Dominic : Je crois que c'est là toute l'idée.

Justement, vous êtes à l'affiche de nombreux festivals cet été 2015 ?

Dominic : Oui, nous sommes à l'affiche de deux festivals en Allemagne, Hurricane et Southside. Nous sommes également à Musical à Aix-les-Bains, Dour en Belgique, Lowlands en Pologne, le Bestival au Royaume Uni, Number 6 au Pays de Galles... et même, le Fuji Rock au Japon ! Un putain d'été pour The Bohicas (rires) !

Quel est votre premier souvenir musical ? Qu'est-ce qui, un jour, vous a décidé à faire de la musique votre style de vie et, plus tard à en faire votre carrière ?

Dominic : Ce sont mon père et mon frère. Dans notre maison familiale, il y avait un piano qui était là avant notre arrivée et je me souviens que, parfois, nous ne pouvions écouter la TV avec mon frère parce que mon père passait de longues heures à jouer du piano. Donc, à un moment donné, j'éteignais la TV et je me mettais à côté de mon père pour l'écouter jouer. Du coup, j'ai eu envie, moi aussi de jouer comme lui... Mais pour la partie créative de la musique, je la dois à mon frère. C'est quand j'ai vu mon frère écrire des chansons que l'envie m'est venue. Je me souviens qu'il ne voulait pas me donner ses recettes pour l'écriture ; du coup, j'ai dû défricher le processus tout seul.
Brendan : Je crois que mon premier souvenir, ce sont les titres que mon plus vieux cousin jouait à mon frère aîné. Il lui jouait des titres de Nirvana, mais à cette époque, Nirvana n'était qu'un obscur groupe américain pour nous, Anglais. Mais quand j'ai entendu ces reprises de mon cousin, j'ai tout de suite accroché. Il faut savoir que, dans les bus ou les voitures qui te conduisent à l'école ou au lycée en Angleterre, tu entends plus les Beatles ou les Beach Boys et tu adores cela. Cela correspond à ton état d'esprit et ta maturité quand tu es enfant ou jeune adolescent. Et quand j'ai pu commencer à apprendre à jouer d'un instrument, en secondaire, je me suis rendu compte à quel point la partie batterie était différente avec des groupes comme Nirvana. Tous mes amis avaient choisi le piano ou la guitare, mais grâce à Nirvana, entre autres, j'ai décidé de choisir la batterie.

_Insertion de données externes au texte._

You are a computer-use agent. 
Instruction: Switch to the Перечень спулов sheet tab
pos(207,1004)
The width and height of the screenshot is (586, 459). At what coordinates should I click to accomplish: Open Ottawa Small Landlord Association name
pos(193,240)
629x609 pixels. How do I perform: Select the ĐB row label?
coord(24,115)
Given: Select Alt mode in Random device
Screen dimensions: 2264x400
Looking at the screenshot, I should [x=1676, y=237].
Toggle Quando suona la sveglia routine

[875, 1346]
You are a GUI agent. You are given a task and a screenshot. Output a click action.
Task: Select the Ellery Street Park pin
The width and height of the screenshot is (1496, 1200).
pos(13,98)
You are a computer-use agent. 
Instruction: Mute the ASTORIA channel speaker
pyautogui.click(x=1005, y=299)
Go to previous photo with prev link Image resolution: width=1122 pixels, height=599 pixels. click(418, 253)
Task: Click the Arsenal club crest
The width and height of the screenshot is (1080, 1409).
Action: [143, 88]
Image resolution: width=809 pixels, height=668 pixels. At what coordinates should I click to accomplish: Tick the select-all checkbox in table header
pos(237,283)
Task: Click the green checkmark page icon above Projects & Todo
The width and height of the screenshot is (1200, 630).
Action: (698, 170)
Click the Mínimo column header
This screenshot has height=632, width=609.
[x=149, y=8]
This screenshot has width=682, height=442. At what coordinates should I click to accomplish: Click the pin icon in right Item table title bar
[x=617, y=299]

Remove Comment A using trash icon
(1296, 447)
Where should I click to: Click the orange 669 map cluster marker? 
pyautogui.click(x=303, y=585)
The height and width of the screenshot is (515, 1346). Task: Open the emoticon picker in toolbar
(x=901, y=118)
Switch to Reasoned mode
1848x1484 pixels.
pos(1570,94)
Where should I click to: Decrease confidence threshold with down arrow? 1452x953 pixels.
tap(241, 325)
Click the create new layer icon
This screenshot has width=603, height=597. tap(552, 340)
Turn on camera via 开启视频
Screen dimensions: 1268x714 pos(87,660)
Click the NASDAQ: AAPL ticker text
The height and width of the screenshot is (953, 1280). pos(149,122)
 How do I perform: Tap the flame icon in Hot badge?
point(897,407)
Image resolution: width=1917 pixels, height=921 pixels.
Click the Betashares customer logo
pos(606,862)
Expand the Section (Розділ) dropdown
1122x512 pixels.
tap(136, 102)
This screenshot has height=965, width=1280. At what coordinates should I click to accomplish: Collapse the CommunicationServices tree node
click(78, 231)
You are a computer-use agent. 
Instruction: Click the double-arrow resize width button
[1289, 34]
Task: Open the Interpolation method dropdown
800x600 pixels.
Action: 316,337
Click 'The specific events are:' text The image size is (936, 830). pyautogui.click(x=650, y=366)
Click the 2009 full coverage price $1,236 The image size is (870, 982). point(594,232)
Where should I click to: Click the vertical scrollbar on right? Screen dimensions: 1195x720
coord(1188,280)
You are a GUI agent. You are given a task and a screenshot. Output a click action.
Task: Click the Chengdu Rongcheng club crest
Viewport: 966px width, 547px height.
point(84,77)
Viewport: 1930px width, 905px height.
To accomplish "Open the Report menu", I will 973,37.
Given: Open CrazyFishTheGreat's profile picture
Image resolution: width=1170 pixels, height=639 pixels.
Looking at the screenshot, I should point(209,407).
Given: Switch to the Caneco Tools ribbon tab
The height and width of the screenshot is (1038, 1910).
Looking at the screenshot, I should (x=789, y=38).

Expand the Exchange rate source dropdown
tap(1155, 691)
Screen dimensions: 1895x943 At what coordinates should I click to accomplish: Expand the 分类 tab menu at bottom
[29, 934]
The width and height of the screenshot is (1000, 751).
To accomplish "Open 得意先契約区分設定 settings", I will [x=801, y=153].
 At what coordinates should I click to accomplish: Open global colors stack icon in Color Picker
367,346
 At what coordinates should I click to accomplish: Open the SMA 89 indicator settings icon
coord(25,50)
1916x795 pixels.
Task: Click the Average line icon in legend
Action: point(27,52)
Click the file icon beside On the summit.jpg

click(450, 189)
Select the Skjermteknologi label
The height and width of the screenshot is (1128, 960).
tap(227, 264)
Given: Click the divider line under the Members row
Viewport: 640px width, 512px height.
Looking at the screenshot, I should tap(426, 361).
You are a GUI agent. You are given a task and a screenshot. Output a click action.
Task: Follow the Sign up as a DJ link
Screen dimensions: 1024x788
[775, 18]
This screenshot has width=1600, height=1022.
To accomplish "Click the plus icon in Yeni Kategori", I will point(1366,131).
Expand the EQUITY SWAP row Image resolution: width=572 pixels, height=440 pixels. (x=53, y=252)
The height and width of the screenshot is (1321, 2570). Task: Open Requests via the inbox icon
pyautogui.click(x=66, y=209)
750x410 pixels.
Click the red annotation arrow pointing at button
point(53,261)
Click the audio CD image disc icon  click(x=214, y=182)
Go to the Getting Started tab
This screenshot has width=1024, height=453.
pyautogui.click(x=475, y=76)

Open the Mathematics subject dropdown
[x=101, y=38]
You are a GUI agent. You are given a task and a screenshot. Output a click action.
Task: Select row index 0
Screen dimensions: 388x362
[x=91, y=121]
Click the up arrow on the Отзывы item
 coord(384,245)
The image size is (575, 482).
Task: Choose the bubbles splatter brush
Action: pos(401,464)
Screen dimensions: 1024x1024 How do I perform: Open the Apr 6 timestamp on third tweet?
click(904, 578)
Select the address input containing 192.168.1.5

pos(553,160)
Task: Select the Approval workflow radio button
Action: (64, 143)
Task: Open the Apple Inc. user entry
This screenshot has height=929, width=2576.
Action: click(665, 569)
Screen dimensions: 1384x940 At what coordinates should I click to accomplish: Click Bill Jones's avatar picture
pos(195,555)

Quels groupes vous ont marqués ces derniers mois ? Qu'écoutez-vous en ce moment ?

Dominic : En ce moment, j'écoute beaucoup de Funkadelic et Sly And The Family Stone. Je suis très porté sur les musiques des années passées ; les groupes actuels, en général, ne m'excitent pas beaucoup.
Brendan : J'ai beaucoup aimé ce nouveau duo anglais, nommé Lusts, ces derniers temps et leur titre Mouthwash. Je suis très impatient d'écouter le premier album solo de LA PRIEST, signé sur Domino également (ndlr : sorti le 29 juin 2015).

C'est plus facile avec les filles, ou les garçons, depuis que vous êtes dans The Bohicas ?

Brendan : Pas encore, malheureusement. Je vis encore comme un moine...

Mais alors, quel est l'intérêt de former un groupe de rock ?

Dominic : Tu veux que je te dise, c'est la meilleure question de la journée (rires) ! Pour moi, en tout cas, cela n'a rien changé. Mais bon, l'album sort bientôt et peut être que tout cela va vite changer (rires).